Tabula only provides single-port register files. This might panic soft-core designers until they consider the impact of the 3D architecture because a single-port register file can deliver one piece of information for each fold. This meshes nicely with pipeline architectures for two reasons.
First, an eight-fold region essentially has eight port register files within its cycle. Second, each new fold has a new set of logic next to the register so the processing pipeline can start next to or near the register file propagating outward toward more logic. The same approach works with memory interfaces as well.
Soft cores targeting existing FPGA platforms initially will be used on the ABAX. It will be interesting to see how designers take advantage of the virtual 3D architecture when trying to improve designs. Likewise, it will be interesting to see how much of the underlying system Tabula will give to designers because the tools essentially hide the underlying complexity of the system. In the future, it might be possible for designers to select the sophistication of the soft-core design the same way that developers select features like cache and cache size.
MANAGING COMPLEXITY
Tabula is taking the same approach to providing a more powerful FPGA platform as Achronix. Essentially, the chips are presented as a conventional FPGA with the layout tools churning out multifold definitions. In fact, the platform even partitions regions.
The layout tools account for timing details, putting logic at the far end of a chain in folds farther from the start.
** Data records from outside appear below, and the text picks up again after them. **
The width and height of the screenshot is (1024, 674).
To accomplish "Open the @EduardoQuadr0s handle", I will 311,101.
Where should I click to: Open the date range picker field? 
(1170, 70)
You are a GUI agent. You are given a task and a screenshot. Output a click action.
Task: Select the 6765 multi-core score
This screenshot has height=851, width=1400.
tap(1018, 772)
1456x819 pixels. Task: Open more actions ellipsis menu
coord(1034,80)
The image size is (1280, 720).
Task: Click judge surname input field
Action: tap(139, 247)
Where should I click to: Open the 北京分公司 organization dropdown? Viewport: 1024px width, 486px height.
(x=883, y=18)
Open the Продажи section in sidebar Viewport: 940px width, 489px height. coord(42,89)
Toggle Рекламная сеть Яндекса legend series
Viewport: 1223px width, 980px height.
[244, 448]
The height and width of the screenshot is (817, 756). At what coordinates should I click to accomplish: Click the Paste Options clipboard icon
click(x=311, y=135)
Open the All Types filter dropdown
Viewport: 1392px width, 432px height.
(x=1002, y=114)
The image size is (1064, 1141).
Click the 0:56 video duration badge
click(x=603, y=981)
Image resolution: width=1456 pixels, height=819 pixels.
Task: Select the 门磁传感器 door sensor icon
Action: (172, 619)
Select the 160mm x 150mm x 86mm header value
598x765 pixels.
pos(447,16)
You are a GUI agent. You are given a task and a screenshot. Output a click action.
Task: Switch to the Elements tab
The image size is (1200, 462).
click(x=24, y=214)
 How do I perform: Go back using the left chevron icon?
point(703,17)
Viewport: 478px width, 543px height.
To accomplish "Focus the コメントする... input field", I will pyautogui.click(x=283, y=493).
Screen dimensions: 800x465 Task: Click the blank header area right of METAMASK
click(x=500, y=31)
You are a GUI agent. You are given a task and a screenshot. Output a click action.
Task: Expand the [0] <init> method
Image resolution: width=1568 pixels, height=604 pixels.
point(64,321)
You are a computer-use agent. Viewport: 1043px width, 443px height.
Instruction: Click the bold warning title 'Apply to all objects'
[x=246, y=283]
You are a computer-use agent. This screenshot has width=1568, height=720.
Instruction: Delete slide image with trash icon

Deep logic benefits from more folds. The layout tools provide details about the number of folders. Users have some control over regions by providing clocking details about the logic. This approach will work well because details like time vias are transparent to designers.
On the other hand, these types of features could provide interesting design options in the future. Achronix has had this same issue with its picoPIPE elements. If designers can specify that a latch is employed at a particular point, as in a soft-core processor pipeline, they may be able to take better advantage of the underlying architecture.
Power management also comes into play with the layout tools. The static power of the chip is lower compared to another FPGA since fewer LUTs are needed because of the virtual 3D architecture. Dynamic power requirements can vary depending on the application. The layout tools can handle some automatic power-down details. For now, all the fold details are available to Tabula’s experts, with a limited amount provided to developers.
The 3D architecture offers some interesting possibilities when it comes to debugging. Consider a design that uses fewer than eight folds. The unused folds could be used for additional debugging logic. There are timing considerations, but it is an option that could lead to some interesting designs.
Four versions of the ABAX 3D programmable logic device chips are available. Pricing ranges from $105 to $200. They compete with FPGA chips that cost two to four times as much. The chips are equipped with flexible SERDES that can handle a range of chores from interfaces like PCI Express and Gigabit Ethernet to storage interfaces like SATA.
The ABAX represents a major shift in FPGA capabilities that essentially place it in its own category. Still, its compatibility with FPGA tool chains makes it a much more flexible FPGA platform. Its ability to support features such as multiport RAM within soft-core processor designs will radically change designers’ views of FPGA platforms.